EXCERPTED PASSAGE:

--- START ---

@Sky020 I want to prevent duplicate records in my database. I tried marking original_url as a unique field but it just gave an error although the short_url which is set to be equal to the number of documents at the time is 1
There’s only one document in the database and it has short_url of 0, but I got a JSON response with the same original_url where the short_url is 1. Is there a way to use Model.find to check if a document with a given URL is already in the database and to not insert a new document if one with that URL is also present?
Sure. This is the whole point of Model.find. Specifically, I would expect you to use Model.findOne. The Mongoose docs are quite helpful for seeing how to use it.
Would there be something in the err object if a document with the given URL is already there? Or is there some other check for it?
Edit: So since the first found document is passed to the callback, couldn’t I just check if it’s a truthy value or not? If it’s truthy, there’s a document with that URL already present. Otherwise there isn’t.

--- END ---

Stored data entries:
--- START ---

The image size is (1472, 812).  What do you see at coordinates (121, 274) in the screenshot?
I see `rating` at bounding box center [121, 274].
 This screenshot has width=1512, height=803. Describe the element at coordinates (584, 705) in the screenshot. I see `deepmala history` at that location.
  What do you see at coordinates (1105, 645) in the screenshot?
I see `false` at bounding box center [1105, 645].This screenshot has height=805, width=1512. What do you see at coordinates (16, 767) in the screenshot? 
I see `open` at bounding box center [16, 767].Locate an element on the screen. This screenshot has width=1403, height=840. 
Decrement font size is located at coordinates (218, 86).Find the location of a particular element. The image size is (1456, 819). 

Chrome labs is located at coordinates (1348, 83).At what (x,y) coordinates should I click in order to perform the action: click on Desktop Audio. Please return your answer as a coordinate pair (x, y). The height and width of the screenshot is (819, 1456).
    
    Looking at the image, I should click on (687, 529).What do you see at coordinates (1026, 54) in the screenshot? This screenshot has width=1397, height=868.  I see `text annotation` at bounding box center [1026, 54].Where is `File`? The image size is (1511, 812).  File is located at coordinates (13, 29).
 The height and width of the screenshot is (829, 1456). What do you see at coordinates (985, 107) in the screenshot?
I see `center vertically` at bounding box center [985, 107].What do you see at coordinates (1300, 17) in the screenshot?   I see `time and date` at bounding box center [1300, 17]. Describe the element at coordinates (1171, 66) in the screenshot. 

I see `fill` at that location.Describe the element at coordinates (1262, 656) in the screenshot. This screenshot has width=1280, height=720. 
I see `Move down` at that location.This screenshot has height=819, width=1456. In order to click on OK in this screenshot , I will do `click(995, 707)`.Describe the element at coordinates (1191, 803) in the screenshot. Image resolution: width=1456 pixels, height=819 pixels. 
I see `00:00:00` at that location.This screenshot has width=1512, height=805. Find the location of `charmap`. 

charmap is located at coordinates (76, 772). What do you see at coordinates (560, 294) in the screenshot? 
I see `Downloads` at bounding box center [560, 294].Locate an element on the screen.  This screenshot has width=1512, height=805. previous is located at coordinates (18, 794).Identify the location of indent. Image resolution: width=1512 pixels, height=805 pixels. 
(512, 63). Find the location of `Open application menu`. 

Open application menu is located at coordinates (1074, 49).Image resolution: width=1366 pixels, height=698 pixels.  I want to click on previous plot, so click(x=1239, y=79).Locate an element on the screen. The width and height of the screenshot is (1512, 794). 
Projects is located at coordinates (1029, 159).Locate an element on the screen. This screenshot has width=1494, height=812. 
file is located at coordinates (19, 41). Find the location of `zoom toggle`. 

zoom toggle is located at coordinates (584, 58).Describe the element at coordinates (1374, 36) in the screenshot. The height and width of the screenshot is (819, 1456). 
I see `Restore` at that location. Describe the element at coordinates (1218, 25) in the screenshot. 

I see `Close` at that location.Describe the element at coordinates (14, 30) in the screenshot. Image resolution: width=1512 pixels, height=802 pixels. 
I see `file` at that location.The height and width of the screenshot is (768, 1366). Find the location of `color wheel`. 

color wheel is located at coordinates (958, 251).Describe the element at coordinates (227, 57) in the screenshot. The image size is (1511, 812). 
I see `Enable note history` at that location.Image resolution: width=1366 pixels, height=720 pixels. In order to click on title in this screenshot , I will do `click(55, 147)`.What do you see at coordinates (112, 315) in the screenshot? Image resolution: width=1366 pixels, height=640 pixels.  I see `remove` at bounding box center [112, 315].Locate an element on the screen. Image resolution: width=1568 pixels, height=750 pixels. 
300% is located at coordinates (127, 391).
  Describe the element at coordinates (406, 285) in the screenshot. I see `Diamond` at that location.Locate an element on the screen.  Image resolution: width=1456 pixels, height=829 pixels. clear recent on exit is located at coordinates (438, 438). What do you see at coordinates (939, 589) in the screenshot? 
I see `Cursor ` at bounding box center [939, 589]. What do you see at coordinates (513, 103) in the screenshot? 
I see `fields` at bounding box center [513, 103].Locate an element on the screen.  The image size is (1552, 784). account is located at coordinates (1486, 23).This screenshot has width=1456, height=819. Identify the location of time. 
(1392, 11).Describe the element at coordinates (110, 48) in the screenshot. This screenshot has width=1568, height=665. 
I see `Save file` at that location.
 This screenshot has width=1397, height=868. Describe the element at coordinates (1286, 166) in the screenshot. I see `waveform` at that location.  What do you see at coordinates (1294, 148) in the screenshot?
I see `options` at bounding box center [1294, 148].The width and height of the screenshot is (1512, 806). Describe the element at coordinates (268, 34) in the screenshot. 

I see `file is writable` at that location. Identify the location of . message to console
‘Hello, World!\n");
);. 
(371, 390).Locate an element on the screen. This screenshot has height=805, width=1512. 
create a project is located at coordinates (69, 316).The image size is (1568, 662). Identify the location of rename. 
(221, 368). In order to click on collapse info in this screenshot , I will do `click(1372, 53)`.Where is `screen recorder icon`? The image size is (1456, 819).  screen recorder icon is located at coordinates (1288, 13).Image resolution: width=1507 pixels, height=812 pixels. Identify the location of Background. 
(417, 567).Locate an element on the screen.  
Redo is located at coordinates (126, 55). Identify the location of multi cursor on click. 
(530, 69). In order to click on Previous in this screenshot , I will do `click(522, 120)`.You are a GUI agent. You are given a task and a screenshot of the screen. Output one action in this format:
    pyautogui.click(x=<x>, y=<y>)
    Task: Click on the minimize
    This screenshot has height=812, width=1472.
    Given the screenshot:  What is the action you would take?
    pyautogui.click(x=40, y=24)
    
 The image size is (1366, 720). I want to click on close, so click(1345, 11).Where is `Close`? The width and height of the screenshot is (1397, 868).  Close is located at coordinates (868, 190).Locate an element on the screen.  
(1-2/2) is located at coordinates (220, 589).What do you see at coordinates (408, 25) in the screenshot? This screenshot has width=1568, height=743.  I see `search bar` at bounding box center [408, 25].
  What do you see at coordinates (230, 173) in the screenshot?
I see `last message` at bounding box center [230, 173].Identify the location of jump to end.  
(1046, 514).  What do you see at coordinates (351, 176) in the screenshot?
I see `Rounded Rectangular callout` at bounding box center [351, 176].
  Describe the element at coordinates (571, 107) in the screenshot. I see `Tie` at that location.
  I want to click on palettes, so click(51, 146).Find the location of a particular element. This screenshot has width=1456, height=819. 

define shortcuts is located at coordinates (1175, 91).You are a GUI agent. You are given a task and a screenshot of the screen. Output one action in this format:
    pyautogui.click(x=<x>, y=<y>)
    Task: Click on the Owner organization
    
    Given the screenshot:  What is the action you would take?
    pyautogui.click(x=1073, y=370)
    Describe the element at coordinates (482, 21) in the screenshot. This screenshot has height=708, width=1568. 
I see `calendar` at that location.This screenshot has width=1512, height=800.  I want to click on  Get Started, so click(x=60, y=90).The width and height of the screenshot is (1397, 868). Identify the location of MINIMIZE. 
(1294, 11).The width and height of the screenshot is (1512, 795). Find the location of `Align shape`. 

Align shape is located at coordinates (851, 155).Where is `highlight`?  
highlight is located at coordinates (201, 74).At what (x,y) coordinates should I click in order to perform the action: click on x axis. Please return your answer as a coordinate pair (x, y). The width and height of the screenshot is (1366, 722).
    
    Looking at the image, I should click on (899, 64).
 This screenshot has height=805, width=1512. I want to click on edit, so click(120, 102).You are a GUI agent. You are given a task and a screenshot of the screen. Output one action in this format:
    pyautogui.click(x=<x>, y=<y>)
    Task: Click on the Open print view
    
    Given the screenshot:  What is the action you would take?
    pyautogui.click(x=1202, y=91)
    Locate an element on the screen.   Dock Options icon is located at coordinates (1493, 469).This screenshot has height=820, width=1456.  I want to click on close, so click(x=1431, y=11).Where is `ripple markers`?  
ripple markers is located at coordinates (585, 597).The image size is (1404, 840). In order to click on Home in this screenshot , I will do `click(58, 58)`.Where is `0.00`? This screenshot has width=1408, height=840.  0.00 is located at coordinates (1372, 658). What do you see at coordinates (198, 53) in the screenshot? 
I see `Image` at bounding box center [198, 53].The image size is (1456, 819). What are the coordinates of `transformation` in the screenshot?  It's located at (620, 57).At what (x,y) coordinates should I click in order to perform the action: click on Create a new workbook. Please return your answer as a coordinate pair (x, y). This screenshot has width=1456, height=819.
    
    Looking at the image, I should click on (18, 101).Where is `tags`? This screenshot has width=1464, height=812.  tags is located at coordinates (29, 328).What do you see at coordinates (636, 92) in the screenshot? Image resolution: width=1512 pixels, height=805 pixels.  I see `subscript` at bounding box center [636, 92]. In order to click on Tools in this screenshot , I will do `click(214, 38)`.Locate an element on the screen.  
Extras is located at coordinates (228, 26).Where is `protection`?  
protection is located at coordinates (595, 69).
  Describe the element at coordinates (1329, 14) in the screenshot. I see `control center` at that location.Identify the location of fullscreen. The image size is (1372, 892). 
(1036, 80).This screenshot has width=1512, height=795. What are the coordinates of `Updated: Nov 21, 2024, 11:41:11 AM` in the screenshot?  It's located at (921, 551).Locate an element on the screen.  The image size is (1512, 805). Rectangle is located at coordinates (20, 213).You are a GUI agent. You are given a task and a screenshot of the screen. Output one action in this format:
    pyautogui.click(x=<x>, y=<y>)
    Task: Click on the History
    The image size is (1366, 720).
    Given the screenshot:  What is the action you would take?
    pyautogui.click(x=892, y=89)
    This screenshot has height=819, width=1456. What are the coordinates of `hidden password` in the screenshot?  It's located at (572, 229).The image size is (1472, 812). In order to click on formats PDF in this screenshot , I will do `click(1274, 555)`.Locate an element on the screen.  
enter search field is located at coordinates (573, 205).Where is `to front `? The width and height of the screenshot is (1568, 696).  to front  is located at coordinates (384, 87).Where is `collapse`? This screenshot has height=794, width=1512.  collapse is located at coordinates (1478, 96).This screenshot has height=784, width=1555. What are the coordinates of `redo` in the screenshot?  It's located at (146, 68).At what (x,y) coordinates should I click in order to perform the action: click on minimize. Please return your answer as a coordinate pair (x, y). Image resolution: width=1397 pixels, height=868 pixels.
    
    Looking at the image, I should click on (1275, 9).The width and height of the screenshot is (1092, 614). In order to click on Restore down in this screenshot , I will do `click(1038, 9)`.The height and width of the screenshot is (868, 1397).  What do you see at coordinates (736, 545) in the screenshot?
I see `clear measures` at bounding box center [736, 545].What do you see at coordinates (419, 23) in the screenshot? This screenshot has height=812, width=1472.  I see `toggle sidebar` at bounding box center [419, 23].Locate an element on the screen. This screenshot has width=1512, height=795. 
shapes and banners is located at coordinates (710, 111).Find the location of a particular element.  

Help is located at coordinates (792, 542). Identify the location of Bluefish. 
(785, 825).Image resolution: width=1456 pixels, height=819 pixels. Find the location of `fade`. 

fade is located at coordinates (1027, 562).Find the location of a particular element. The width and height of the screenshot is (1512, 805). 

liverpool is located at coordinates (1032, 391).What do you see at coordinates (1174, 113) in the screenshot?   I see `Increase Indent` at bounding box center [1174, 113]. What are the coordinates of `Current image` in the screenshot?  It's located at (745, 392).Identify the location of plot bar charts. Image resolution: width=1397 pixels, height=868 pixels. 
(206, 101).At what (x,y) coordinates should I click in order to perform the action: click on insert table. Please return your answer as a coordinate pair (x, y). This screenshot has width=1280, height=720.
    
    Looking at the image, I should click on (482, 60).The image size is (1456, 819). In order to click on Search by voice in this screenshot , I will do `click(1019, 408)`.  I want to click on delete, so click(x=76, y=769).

--- END ---

EXERCISE INSTRUCTIONS:
A – In the thread about duplicate database records, which Mongoose method does the reply say it would expect to be used?
B – Write a continuation of the thread about duplicate database records, picking up after its last message.
This material has no connection to the thread about duplicate database records.

RESPONSES PER TASK:
A – Model.findOne

B –
Url.findOne({ original_url: originalUrl }, (err, foundUrl) => {
if (err) {
console.log(err);
}
if (!foundUrl) {
url.save((err, url) => {
if (err) {
console.log(err);
}
});
}
});
I’ll test this out now.
Edit: Yeah, I think it works.
By the way, I get these deprecation warnings in Visual Studio Code’s terminal while the server is running:
(node:11560) DeprecationWarning: Listening to events on the Db class has been deprecated and will be removed in the next major version.
(node:11560) DeprecationWarning: collection.ensureIndex is deprecated. Use createIndexes instead.
These aren’t from my own code but from the implementation, right?
Looks like the only way to remove the warnings is to downgrade MongoDB/Mongoose:
The issue is not with your code, but the fact that Mongoose uses MongoDB, and MongoDB have updated their code, but Mongoose have not made the equivalent update, yet.
Otherwise, the only way to make the warning go away on the latest version would be to edit the mongoose library in the node_modules folder.